Va muy bien la remodelación de las calles y banquetas en mi colonia. Hace unos meses se recuperaron las esquinas donde antes estacionaban sus autos los más idiotas (así llamaban los griegos a los no se ocupa de los asuntos públicos -como el paso peatonal, digamos- según lo recuerda Sergio Beltrán en su artículo “Rayo Gentrificador”). Se sustituyeron los idiotas por bolardos y rampas que se flanquearon con azaleas y lavanda, en jardineras que tienen el encanto de no servir para otra cosa que para mejorar la visibilidad y evitar accidentes en los cruces de calles. Después llegaron los parquímetros y las bicicletas públicas. Pura felicidad. Se mudaron los franeleros, seguramente a la colonia vecina o donde pudieron encontrar alguna calle libre de este tipo de administración.
Ya tenemos en mi calle hasta nuestro primer “parque de bolsillo”, una de esas dosis homeopáticas, entre optimistas y patéticas, de plantas y bancas, de reposo y comunidad. Nuestro nano-parque tiene un arco de acceso y una cortina de bambú reforzada con tubos metálicos y alambre. Tiene sillas Acapulco, unas bancas de madera patinada bien ancladas al concreto, conexiones a alguna red eléctrica, el mexicano tezontle y unas cubetas de metal galvanizado para albergar el rumor del agua, faltaba más. Todo diseñado con la estética tierna y cutre de un recuerdito de bautizo. Y con la mala leche de algún empresario que considera un obsequio para sus nuevos vecinos el extender su empresa a las banquetas que pagamos todos. El parque de mi calle es particular: se apaña y que se jodan, como todo lo demás -parafraseando la canción infantil-.
Yo, que irradio optimismo y siempre intento documentarlo, supongo por supuesto que existen permisos para esta preciosa intervención urbana. El “encargado del proyecto” (así se identificó la persona que supervisa la obra desde una de las banca) quedó muy formalmente de compartirme copias de los trámites que realizó la empresa “Coffe Matters” –public space does not– para eliminar la molesta plaga de azaleas, lavanda y otras feas hierbas que había en esa jardinera, regalarnos su visión de los Jardins Enchantés y, de paso pues, ampliar su negocito. Las intenciones de compartir los documentos se quedaron a reposar sobre las bancas, me imagino.

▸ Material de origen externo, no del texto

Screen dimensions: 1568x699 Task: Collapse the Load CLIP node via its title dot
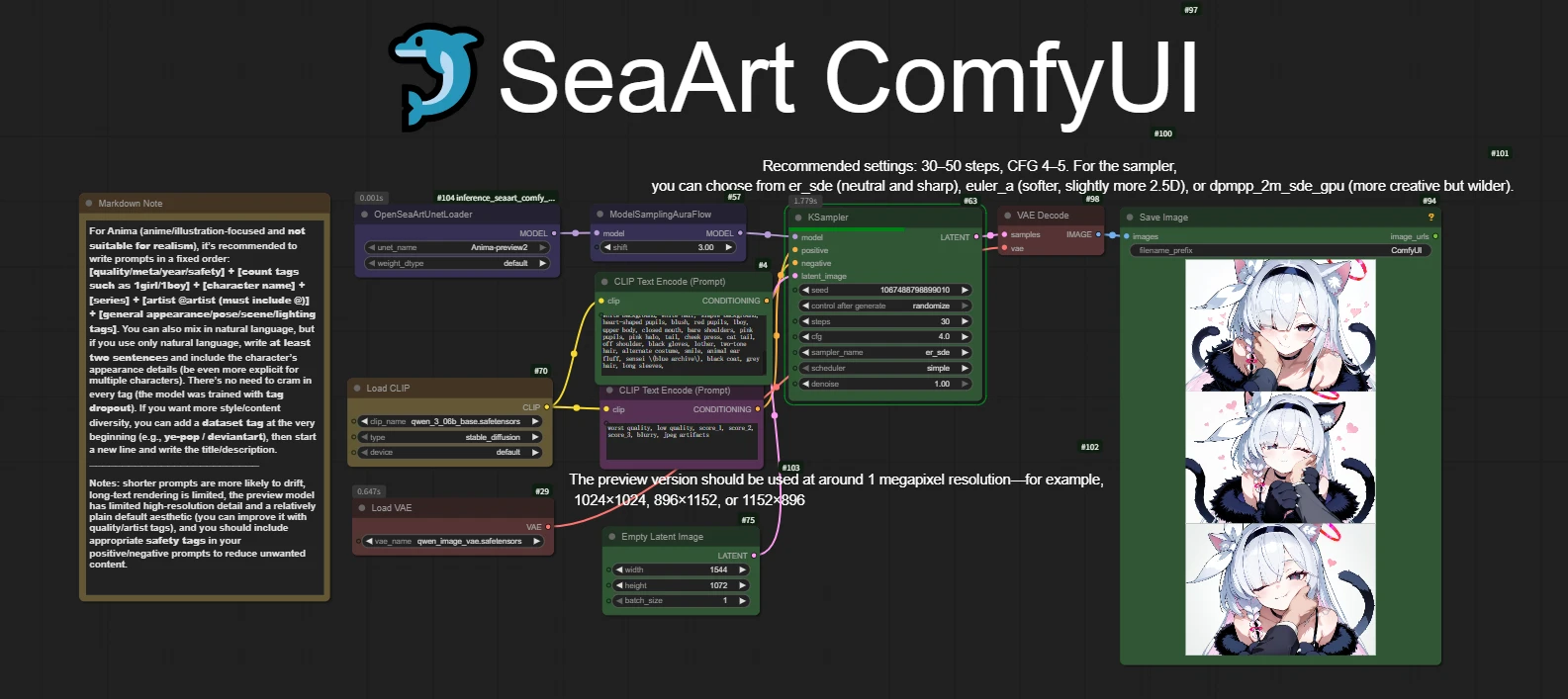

Yo pienso que este proyecto es parte del efecto “High Line”: la reapropiación para el disfrute peatonal de la infraestructura vial, aunque en este caso siga en uso. Porque es bien sabido que si queremos llegar a ser neoyorquinos, la civilidad y la condición de ciudadanos cosmopolitas se alcanzan por dosis de capuchinos, no por el respeto a lo que no simplemente no es tuyo. A aquello que no necesita de tus ocurrencias y de tu olfato para los negocios. Como escribe Sergio Beltrán en su buen artículo sobre la gentrificación “(…) los que desean transformar porque alguien dijo que estaba desaprovechado, los que quieren limpiar porque alguien dijo que está sucio y los que quieren embellecer porque alguien dijo que está deforme (…) aquella persona no lo dijo porque quiere más ciudad, lo dijo porque quiere más dinero”.
En espera de conocer los permisos, por lo pronto ya preparo un par de propuestas para presentar a las autoridades delegacionales y convertir algunas jardineras disponibles. Una de ellas será pensión canina. Muy pública y barrial, rodeada de malla ciclónica, con cobro por hora y servicio de “corrección de travesuras”. Para otra jardinera me pondré en contacto con “Cata”, la creadora de la auténtica torta de chilaquil con cochinita pibil, para sugerirle que haga de su éxito en la Condesa una franquicia. Comprar después unos equipales, muy públicos y campiranos, y ofrecer un desinteresado servicio de cocina de barrio. Qué lástima que ya se fue, expulsado por los parquímetros, “El Jarocho”, esa institución de la administración de la vía pública y el arte de sentarse sobre un huacal. Bien pudo haberse instalado a despachar desde uno de estos “parques para su bolsillo”. Por lo menos era un gandalla con más arraigo en la calle. Aunque me provoque un poco de miedo, para dar formal aviso de mis intenciones buscaré al vagabundo esquizofrénico que regula el espacio público de mi colonia, a silbidos, con mayor prontitud que las autoridades y mientras acumula PET en su carrito de súper mercado.
Todo esto lo reflexionaba hace unos días después de escuchar en la Biblioteca Vasconcelos una mesa redonda titulada “La esencia del espacio público”. Hubo profundas reflexiones y analogías sobre el alma y el cuerpo, mucho mapeo, las necesarias alusiones a la permeabilidad, la conectividad, el libre acceso, la polifuncionalidad y otros tópicos. “Construimos y somos espacio público”, se concluyó esa tarde. “Lo social se inscribe en el espacio público, como la violencia se inscribe en el cuerpo”, alcancé a registrar en la libreta. Pasando por el “parque para su bolsillo” pensé en organizar una nueva edición de esa mesa redonda. Los invito a disfrutar del reordenamiento de calles y banquetas en la colonia Nápoles. Si nos ponemos de acuerdo, yo pongo la jarra de café (que traeré por supuesto de mi casa o del café de la siguiente cuadra, que opera de su puerta para atrás). Un generoso empresario, al que el café le importa, pondrá las bancas y el decorado. Calle Dakota esquina Galveston. No falten. Les aseguro que habrá debate espontáneo sobre la esencia del espacio público.